■太陽帝国「楽屋裏」 その13
 日本の大航海時代と史実との違い

 ここでのテーマは、日本の大航海時代と幕府最盛期の海外運営です。
 この世界では、一足早く近代化したアイヌという異分子の発生によって、北東アジアを中心に世界史が大きく変動しました。特に隣国日本の変化が大きくなり、戦国時代終了と共に急速な海外膨脹に転じます。
 「慶長の役」と「唐出兵」が膨脹の象徴であり、アジア・太平洋各地に成立した植民地や衛星国が膨脹の結果です。
 日本列島での大航海時代の幕開けです。
 では、日本(+アイヌ)が経験した海外膨脹の前に、日本が史実の欧米に先かげて分捕った地域と日本人進出の影響について見ていきましょう。

 日本とアイヌは、東アジア・太平洋を中心に、実に多くの場所を欧州列強に先駆けて勢力圏に組み込みました。
 箇条書きに日本列島から見て北西から時計回りに挙げると、東シベリア、オホーツク一帯、アラスカ、北米大陸の西半分、メキシコ、そして太平洋南半球西部をのぞいてオセアニアも含めてほとんどすべてを飲み込んで、ビルマをのぞく東南アジア全域に至ります。
 東南アジアのうちビルマはインドに含まれるとして、国家戦略上で進出圏外。タイ、インドシナ地域は、現地国家が強大化しないように政治的干渉だけしつつ自主独立を支持。できれば清の属国化(朝貢)も阻止する。インドネシア各地は、主に経済面で衛星国化。さらに同地域では、16世紀に興った二つのヒンドゥー教国をコントロールして影響力を保持。インドネシアでヒンドゥー教国を支持するのは、現地に根付きつつあるイスラム勢力の政治的拡大を防ぐためです。自らが信奉しない一神教が広まりすぎては、何かとやりにくいからです。場合によっては、逆人頭税を採用させて駆逐すればよいでしょう。
 いっぽうで、16世紀アイヌが勢力圏に組み入れた中央アジア地域も影響圏に含めて問題ないでしょうが、陸路しかないので大航海時代という視点からだと除外せざるをえません。
 テリトリーのうち、台湾、フィリピン、北ボルネオ、ニューギニア一帯が日本の直轄地域になります。また、西シベリア、中央アジア北部はロシアが押し掛けるまで、アイヌの勢力圏に含めてもいいでしょう。

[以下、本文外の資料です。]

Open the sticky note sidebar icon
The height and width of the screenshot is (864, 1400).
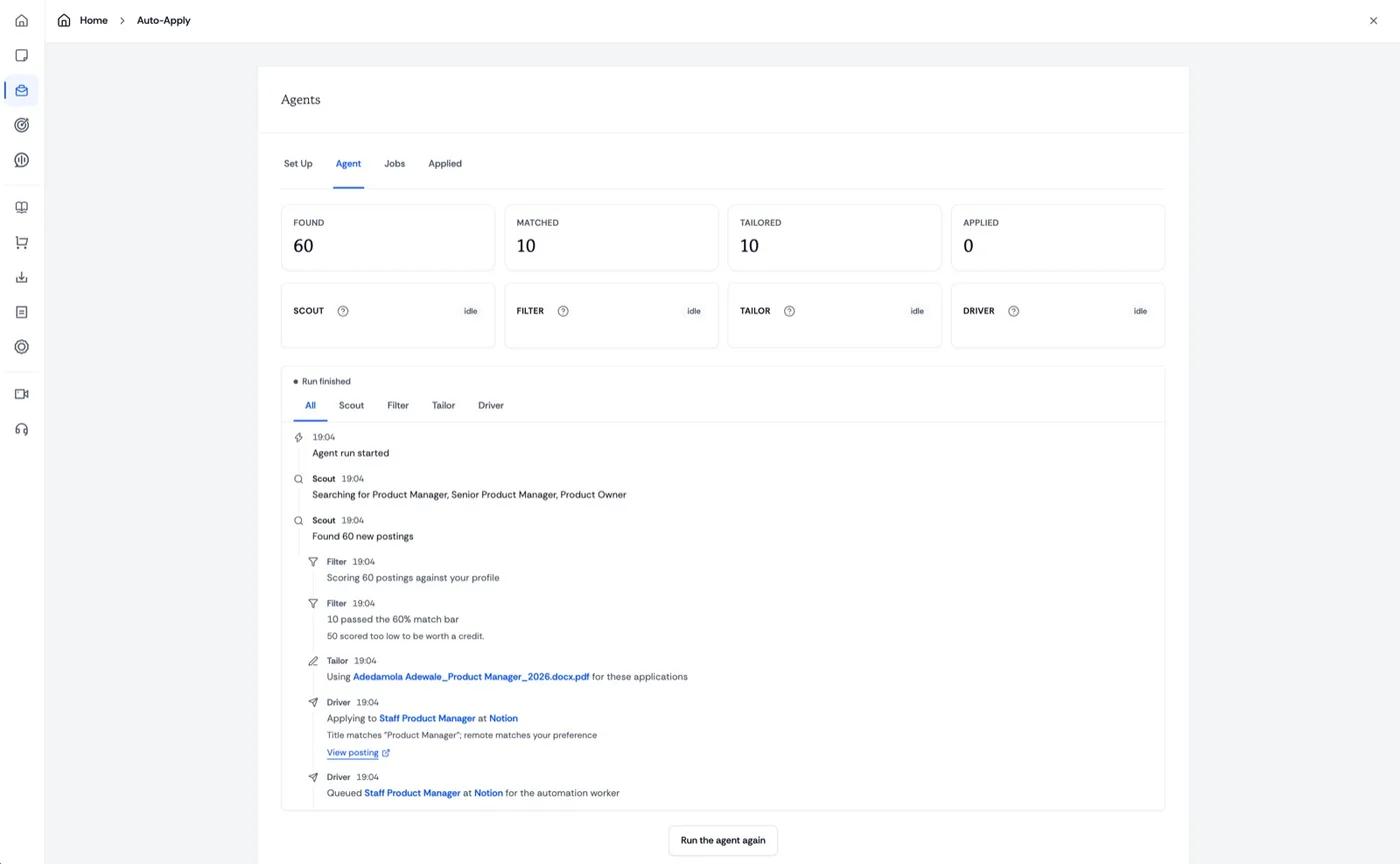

 そして、日本(+アイヌ)の勢力圏を上記の範囲に押し止める要因の一つが、外国勢力と交わした五つの条約です。
 最初が、1577年にアイヌとイスパーニャと中南米の勢力圏を取り決めた「グアンタモナ条約」。次に、1598年にこれもイスパーニャと交わしたアジアでの境界を決める停戦条約(和睦)。これに関連して日本とアイヌで勢力圏を取り決めた「伏見の和約」。続いて1682年にフランスとアイヌが北米の勢力圏をミシシッピ川で分けるとした「ルイジアナ条約」(仮称)。最後に1689年にアイヌが、ロシア、清と交わした「ネルチンスク条約」になります。
 以後日本とアイヌは、条約を律儀に守って勢力圏内の経営を進めつつ、縄張りに不用意に入り込んできた者に容赦なく武力を用いて撃退するようになります。抜け駆け上等な欧州勢力としては、律儀に条約を楯にされてはたまりませんが、欧州からの距離、日本列島の軍事力と経済力を前に、日本側が決めた境界線が常態として長期間維持されます。

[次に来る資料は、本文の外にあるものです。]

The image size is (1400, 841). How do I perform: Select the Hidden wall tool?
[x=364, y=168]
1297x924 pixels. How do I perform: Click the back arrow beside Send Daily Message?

 日本が外に出ていかないのは、条約云々よりも日本的な冒険を嫌う方向性が一番の理由ですが、絶頂期を過ぎてしまうと単なる膨脹限界によるものとなります。国家はいつまでも膨脹できるものではないのです。
 そして日本の国力を背景とした「汎日本」とも言える流れは、1824年の「日英戦争」と1845年の「第一次北米動乱」によって日本の軍事的威力が振るわなくなるまで続きます。
 一見、帝国主義時代に入るまで、日系勢力がアジア・太平洋を支配していたようにも思えますが、世界史上の変化はかなり存在します。時間を追って見ていきましょう。

 コルテスのアステカ帝国侵略から半世紀後、今度はアイヌがメキシコを分捕りました。当時のメキシコは、既存鉱山の一時的な産出量減退と、採掘する原住民そのものの激減で産出量が大幅に低下しています。そこにアイヌが押し掛けてきたので、イスパーニャとしては、当初はもう不要になった厄介者を押し付けたぐらいで落ち着かせています。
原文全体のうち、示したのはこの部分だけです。